Rewrite all of the items below, switching "The image size is" to "The screenshot resolution is" wherever it appears and leaving everything else unchanged.

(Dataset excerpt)
..............................

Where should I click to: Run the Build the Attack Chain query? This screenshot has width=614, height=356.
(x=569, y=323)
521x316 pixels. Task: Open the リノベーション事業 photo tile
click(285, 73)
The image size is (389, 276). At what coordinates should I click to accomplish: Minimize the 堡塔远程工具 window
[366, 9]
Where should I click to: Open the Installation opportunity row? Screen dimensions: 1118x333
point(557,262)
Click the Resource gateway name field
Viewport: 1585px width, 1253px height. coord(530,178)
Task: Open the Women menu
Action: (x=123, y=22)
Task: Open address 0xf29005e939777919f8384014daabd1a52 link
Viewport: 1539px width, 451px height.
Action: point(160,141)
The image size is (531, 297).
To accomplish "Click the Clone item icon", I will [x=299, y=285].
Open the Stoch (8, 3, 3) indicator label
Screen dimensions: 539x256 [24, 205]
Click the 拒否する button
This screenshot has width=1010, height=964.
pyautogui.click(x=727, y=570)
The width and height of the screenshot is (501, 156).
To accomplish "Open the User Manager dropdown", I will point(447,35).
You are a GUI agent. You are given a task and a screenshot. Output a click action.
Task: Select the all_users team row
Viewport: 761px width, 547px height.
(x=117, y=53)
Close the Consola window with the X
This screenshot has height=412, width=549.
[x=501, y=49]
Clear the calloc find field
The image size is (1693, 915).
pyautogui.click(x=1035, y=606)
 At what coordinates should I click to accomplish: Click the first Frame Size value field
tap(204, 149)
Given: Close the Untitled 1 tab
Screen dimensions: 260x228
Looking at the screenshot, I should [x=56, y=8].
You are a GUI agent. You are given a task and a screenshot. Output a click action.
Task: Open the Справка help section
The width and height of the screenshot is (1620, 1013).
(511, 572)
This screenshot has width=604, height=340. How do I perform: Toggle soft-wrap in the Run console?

..............................

(OUTPUT)
Where should I click to: Run the Build the Attack Chain query? This screenshot has width=614, height=356.
(x=569, y=323)
521x316 pixels. Task: Open the リノベーション事業 photo tile
click(285, 73)
The screenshot resolution is (389, 276). At what coordinates should I click to accomplish: Minimize the 堡塔远程工具 window
[366, 9]
Where should I click to: Open the Installation opportunity row? Screen dimensions: 1118x333
point(557,262)
Click the Resource gateway name field
Viewport: 1585px width, 1253px height. coord(530,178)
Task: Open the Women menu
Action: (x=123, y=22)
Task: Open address 0xf29005e939777919f8384014daabd1a52 link
Viewport: 1539px width, 451px height.
Action: point(160,141)
The screenshot resolution is (531, 297).
To accomplish "Click the Clone item icon", I will [x=299, y=285].
Open the Stoch (8, 3, 3) indicator label
Screen dimensions: 539x256 [24, 205]
Click the 拒否する button
This screenshot has width=1010, height=964.
pyautogui.click(x=727, y=570)
The width and height of the screenshot is (501, 156).
To accomplish "Open the User Manager dropdown", I will point(447,35).
You are a GUI agent. You are given a task and a screenshot. Output a click action.
Task: Select the all_users team row
Viewport: 761px width, 547px height.
(x=117, y=53)
Close the Consola window with the X
This screenshot has height=412, width=549.
[x=501, y=49]
Clear the calloc find field
The screenshot resolution is (1693, 915).
pyautogui.click(x=1035, y=606)
 At what coordinates should I click to accomplish: Click the first Frame Size value field
tap(204, 149)
Given: Close the Untitled 1 tab
Screen dimensions: 260x228
Looking at the screenshot, I should [x=56, y=8].
You are a GUI agent. You are given a task and a screenshot. Output a click action.
Task: Open the Справка help section
The width and height of the screenshot is (1620, 1013).
(511, 572)
This screenshot has width=604, height=340. How do I perform: Toggle soft-wrap in the Run console?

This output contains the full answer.